By Stella Qiu
SYDNEY (Reuters) – Asian stocks and Wall Street futures rose on Monday as a weekend agreement between U.S. President Joe Biden and House Speaker Kevin McCarthy to suspend the country’s debt ceiling government relieved investors, although concerns about China capped sentiment.
Europe is expected to open slightly higher, with pan-regional Euro Stoxx 50 futures up 0.2%. S&P 500 futures rose 0.3% while Nasdaq futures firmed 0.5%.
After weeks of negotiations, Congressional Republican McCarthy and Biden agreed on Saturday to avoid an economically destabilizing default by suspending the $31.4 trillion debt ceiling until 2025. The deal must now approve a Congress narrowly divided before the United States ran out of money to pay its debts in early June.
In Asia, MSCI’s broadest index of Asia-Pacific stocks outside Japan rose 0.2% as declines in Chinese and Hong Kong stocks offset gains elsewhere.
Elsewhere, the Tokyo Nikkei jumped 1.0% to a new 33-year high and Australian resource-heavy stocks gained 1.0%.
“There could be some initial relief that could push yields a little lower, as well as some upside in the US dollar, alongside equities. But the vagaries of getting the deal through Congress could put the brakes on (the optimism),” said Vishnu Varathan, head of economics at Mizuho Bank in Singapore.
“And beyond that, the overarching cash-squeezing implications of issuances aimed at bolstering the cash that is depleting at the Treasury can perversely boost yields and dampen equities.
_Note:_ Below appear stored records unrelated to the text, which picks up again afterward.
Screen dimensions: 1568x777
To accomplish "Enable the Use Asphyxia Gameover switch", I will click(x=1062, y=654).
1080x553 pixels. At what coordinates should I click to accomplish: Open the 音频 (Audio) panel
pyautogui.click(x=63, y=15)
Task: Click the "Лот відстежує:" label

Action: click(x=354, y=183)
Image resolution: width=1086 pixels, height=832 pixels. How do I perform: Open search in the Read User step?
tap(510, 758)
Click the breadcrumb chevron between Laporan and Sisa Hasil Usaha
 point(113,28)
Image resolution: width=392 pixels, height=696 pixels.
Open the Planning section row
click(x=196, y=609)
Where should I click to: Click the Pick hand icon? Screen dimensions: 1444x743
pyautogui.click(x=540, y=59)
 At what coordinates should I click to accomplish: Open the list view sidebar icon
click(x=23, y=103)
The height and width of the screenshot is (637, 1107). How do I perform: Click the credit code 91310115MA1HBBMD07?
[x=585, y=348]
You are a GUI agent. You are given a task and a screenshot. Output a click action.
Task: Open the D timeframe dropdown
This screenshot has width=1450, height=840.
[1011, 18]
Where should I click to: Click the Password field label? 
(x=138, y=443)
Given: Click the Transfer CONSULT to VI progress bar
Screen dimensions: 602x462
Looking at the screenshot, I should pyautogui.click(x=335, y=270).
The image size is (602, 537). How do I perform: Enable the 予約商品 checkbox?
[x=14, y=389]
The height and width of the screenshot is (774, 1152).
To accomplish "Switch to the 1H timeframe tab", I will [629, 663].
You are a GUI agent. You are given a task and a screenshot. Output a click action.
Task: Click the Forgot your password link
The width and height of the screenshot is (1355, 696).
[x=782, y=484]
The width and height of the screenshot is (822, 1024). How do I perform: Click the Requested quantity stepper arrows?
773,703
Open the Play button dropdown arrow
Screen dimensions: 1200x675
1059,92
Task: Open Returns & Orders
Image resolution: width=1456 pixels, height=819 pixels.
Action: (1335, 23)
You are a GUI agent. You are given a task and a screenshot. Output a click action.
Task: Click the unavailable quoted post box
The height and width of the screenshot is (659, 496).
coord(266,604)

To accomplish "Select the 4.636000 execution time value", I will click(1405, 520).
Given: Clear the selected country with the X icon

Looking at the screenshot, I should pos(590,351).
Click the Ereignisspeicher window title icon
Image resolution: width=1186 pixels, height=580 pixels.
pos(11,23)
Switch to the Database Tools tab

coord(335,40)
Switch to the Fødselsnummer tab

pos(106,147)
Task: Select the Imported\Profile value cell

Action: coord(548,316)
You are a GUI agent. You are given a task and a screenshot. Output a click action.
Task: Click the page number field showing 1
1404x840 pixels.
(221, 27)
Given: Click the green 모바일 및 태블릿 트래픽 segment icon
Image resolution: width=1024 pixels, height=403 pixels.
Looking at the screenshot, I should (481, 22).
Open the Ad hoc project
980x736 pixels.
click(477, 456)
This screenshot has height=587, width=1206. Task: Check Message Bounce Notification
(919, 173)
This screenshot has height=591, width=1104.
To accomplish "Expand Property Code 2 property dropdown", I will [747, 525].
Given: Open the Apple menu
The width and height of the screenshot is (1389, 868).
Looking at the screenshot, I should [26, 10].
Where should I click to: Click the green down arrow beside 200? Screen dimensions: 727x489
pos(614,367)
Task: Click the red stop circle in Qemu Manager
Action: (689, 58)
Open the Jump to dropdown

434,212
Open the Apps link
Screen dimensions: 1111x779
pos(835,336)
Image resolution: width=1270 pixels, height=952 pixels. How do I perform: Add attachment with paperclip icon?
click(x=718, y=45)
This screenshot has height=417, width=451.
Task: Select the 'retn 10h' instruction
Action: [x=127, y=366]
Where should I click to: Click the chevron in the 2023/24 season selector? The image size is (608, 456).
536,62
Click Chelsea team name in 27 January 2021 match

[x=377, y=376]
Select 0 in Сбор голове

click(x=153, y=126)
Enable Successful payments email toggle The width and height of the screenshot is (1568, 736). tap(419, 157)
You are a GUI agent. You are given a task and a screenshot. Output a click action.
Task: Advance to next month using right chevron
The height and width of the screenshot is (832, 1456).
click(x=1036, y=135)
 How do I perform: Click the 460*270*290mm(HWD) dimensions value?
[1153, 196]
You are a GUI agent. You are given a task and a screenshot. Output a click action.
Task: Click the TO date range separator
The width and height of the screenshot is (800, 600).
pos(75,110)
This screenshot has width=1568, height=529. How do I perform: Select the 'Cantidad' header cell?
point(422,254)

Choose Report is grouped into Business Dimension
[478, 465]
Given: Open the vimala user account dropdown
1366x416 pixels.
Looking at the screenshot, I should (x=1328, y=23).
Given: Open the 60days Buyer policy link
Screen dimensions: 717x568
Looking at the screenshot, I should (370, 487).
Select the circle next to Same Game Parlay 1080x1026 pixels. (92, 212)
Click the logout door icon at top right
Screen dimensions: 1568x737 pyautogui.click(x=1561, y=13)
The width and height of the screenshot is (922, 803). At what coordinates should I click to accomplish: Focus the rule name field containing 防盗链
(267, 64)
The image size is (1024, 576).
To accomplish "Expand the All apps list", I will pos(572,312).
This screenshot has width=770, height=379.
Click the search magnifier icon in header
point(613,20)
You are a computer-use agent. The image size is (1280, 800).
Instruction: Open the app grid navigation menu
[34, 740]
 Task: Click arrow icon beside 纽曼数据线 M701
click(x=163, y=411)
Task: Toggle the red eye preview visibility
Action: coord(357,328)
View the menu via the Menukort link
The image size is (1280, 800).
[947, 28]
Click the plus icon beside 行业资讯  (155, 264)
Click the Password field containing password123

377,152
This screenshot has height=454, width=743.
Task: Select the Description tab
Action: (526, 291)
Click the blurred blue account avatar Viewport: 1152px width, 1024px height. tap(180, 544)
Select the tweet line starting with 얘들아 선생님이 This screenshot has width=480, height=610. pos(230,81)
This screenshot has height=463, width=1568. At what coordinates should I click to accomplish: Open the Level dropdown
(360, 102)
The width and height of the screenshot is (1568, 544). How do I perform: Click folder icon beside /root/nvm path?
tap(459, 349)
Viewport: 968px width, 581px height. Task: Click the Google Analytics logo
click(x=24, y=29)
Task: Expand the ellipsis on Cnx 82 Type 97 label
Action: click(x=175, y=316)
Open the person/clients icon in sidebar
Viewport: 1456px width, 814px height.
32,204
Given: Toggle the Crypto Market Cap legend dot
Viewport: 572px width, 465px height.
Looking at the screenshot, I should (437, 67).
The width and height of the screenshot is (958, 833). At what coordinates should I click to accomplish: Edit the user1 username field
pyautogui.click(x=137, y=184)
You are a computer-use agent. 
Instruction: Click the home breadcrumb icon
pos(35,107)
The dollar, however, can be a bid .”
Defying the bullish trend, Chinese bluechips lost 0.6% and Hong Kong’s Hang Seng index fell 0.8%, after weak earnings data from Chinese industrial companies added to signs of a slowdown. of the world’s second largest economy.
Cash U.S. Treasuries were off trade in Asia on Monday due to the Memorial Day holiday, while futures were broadly flat. Two-year yields hit a 2.5-month high at 4.6390% on Friday on market bets on higher Federal Reserve rates for longer.
US stocks rallied late last week on hopes of a debt ceiling deal and bets on artificial intelligence companies. The Dow Jones Industrial Average ended a five-day losing streak on Friday, while the Nasdaq Composite Index and S&P 500 closed at their highest levels since August 2022.
“We always thought there would be a resolution, and now we have it, which removes some of the uncertainty for the markets. But when we get past that, when the votes pass and when we come back from the Memorial Day, the question becomes what next?” said Tony Sycamore, market analyst at IG.
“Yes, we will get the relief rally in the short term, but then we have to start thinking about the June FOMC meeting, more rigid than expected inflation and money flowing out of the markets.”
The Fed’s favorite inflation indicator – the personal consumption expenditure (PCE) price index – came in stronger than expected on Friday. Coupled with strong consumer spending in the US, markets are now tilting towards a quarter-point hike from the Fed next month and see rates staying there for the rest of the year.
Over the coming week, US job openings and nonfarm payrolls data could influence the Fed’s thinking on the June decision. Economists polled by Reuters expect payrolls to have risen by 195,000 in May, from 253,000 the previous month.
In Turkey, the lira hovered at 20.05 against the dollar, just a touch above its record low of 20.06 hit on Friday, after President Tayyip Erdogan claimed victory in the country’s presidential election , extending his increasingly authoritarian rule for a third decade.
Elsewhere in the currency markets, the dollar index – a measure of the greenback against its major peers – was a little lower at 104.17 as risk-sensitive currencies rebounded. However, it is still close to a two-month high on Friday.
Oil prices rallied early on Monday. Brent crude futures climbed 0.8% to $77.47 a barrel, while US West Texas Intermediate crude was at $73.25 a barrel, also up 0.8%.
Gold prices were little changed at $1,945.93 an ounce.